En effet, ce que l'ampleur du mouvement a laissé apparaître, c'est aussi la "coagulation" des luttes, pour reprendre le terme de Christophe Ventura. Le droit à un mode de vie qui ne soit pas dicté par le capitalisme mondial et tire du monde moderne uniquement ce que la communauté décide en toute souveraineté : c’est ce pour quoi le Mouvement autochtone de l’Équateur se bat. Au Chili, les mapuche ont aussi investi les rues, pour réclamer justice et autonomie, alors qu'ils sont réprimés dans la plus grande violence depuis des décennies par l'état chilien.
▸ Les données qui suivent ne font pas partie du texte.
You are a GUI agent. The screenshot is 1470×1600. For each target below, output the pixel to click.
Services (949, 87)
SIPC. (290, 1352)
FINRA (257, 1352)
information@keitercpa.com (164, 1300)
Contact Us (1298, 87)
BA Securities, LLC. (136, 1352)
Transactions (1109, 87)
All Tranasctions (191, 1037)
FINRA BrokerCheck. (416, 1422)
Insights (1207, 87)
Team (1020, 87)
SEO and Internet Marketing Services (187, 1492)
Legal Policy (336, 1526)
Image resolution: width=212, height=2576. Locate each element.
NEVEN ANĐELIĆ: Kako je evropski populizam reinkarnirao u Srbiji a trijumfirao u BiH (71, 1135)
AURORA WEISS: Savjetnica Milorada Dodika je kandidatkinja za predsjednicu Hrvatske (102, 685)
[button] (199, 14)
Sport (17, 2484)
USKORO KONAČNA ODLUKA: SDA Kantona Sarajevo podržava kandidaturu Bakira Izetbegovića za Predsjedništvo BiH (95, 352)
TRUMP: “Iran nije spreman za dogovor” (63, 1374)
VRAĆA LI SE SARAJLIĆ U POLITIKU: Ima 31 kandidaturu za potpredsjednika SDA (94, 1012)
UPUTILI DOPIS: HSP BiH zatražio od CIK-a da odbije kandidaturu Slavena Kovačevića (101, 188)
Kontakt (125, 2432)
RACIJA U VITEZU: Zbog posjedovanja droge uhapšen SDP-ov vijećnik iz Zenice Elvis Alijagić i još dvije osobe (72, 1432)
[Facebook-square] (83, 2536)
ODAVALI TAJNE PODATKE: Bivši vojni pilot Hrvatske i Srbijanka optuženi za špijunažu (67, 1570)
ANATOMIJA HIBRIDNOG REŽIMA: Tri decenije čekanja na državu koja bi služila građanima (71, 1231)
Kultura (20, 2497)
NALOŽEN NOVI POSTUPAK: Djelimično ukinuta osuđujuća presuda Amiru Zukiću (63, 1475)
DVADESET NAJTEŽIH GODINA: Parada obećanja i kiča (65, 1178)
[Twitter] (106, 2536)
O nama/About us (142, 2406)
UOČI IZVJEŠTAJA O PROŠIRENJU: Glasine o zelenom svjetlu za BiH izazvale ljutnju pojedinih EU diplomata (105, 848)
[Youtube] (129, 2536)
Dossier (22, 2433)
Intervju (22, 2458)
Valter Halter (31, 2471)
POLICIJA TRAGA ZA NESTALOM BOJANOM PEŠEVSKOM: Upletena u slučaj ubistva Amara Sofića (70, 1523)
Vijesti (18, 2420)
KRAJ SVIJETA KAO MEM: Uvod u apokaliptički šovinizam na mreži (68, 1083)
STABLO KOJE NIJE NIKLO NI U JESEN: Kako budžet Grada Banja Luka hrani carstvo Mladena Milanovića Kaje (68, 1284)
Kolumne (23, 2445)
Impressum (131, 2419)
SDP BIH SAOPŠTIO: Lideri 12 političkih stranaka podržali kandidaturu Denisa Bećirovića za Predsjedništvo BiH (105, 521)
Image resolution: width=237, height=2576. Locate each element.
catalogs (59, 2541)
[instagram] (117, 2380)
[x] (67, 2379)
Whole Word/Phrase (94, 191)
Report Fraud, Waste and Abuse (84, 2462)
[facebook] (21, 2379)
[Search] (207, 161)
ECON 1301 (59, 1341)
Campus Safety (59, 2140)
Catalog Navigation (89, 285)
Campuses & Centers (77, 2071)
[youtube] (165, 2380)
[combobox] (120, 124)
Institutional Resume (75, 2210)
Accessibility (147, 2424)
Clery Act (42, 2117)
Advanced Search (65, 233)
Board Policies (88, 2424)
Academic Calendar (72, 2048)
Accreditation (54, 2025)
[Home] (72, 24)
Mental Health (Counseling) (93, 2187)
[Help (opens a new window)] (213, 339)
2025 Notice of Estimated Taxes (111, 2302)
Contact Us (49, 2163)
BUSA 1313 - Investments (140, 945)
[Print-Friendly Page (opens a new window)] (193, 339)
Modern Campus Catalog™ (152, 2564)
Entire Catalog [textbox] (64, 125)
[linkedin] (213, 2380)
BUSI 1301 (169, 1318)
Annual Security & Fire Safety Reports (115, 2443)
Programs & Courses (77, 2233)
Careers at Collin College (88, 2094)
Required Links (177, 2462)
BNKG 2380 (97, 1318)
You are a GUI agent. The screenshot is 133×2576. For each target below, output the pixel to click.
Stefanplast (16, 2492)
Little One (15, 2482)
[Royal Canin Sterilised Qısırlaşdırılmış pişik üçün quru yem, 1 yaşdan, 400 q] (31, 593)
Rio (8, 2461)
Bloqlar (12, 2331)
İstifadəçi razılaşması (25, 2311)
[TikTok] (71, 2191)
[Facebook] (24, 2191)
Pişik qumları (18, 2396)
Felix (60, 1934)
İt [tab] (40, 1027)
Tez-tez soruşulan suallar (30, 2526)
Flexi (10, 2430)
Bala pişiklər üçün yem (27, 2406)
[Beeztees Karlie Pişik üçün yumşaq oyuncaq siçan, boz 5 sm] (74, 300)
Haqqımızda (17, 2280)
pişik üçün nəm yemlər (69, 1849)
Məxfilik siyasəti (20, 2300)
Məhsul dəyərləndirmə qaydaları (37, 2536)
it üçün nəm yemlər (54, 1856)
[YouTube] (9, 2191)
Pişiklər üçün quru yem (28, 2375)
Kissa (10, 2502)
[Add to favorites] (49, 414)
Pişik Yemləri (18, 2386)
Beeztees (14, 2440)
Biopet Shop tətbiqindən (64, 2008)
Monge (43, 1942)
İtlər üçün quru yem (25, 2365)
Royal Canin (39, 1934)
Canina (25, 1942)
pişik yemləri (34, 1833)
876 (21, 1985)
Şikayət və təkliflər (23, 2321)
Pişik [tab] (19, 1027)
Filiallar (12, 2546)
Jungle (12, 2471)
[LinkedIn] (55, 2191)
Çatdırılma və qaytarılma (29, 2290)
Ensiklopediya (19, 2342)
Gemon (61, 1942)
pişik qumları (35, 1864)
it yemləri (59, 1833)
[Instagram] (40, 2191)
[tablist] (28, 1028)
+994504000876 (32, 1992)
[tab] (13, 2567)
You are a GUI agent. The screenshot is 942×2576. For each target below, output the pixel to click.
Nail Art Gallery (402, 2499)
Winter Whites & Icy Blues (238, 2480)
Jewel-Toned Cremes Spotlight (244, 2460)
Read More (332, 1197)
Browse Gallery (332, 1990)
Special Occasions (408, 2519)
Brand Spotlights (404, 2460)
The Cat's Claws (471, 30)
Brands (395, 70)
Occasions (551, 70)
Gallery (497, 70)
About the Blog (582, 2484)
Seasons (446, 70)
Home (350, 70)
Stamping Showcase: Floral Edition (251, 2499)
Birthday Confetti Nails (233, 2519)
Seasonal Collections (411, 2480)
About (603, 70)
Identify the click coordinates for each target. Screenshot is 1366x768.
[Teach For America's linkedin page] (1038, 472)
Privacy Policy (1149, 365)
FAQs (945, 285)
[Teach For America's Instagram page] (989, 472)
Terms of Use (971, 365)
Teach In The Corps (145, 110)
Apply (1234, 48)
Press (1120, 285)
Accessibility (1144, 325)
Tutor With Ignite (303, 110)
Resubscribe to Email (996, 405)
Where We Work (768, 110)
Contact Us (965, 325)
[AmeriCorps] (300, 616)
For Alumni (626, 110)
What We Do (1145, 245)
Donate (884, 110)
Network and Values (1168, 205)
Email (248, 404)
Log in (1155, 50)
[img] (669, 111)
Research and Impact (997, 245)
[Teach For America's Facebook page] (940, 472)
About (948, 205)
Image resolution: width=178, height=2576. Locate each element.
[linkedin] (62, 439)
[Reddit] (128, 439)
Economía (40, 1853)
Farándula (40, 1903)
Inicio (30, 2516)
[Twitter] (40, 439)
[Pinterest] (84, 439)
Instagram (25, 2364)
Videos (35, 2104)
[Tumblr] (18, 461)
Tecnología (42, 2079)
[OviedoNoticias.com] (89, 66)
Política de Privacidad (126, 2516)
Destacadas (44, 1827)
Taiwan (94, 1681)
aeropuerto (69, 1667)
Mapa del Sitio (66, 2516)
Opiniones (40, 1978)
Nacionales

Ils luttaient non pas pour eux seuls et leurs communautés, mais à côté des milliers de victimes du capitalisme, des pauvres qu'il génère, des exclus qu'il laisse à la rue, des étudiants qui ne peuvent pas étudier, des chômeurs et des "délinquants", comme on appelle communément les pauvres qui ne se contentent pas de leur sort.
L'organisation spontanée qui a eu lieu, notamment à Quito et que relate l'article de Contretemps témoigne aussi d'autres solidarités possibles, des "mingas" qui ont été organisées par les communautés autochtones pour réparer la ville après le plus gros de l'émeute, et de la possibilité de construire d'autres réseaux d'organisation que ceux que tracent pour les peuples les lignes de métro et les routes concentrationnaires.

Au moment où cet article se conclut, les Équatoriens n'ont obtenu de réel recul du gouvernement que sur le prix du carburant, et le Chili, après avoir fait sortir plus d'un million de gens dans les rues de Santiago, compte ses blessés et ses morts, et nul ne sait encore sur quelles avancées découlera ce mouvement d'une ampleur inédite. Ce qui est dès lors certain, c'est que l'embrasement de la forêt amazonienne au Brésil et en Bolivie suscite enfin des réactions, en Europe comme en Amérique, sur le modèle extractivisme et partant, sur le capitalisme. Combien de forêts devront-elles se consumer, combien de morts et de disparus pour que le vieux monde tombe dans le "Nouveau", nul ne sait encore le dire.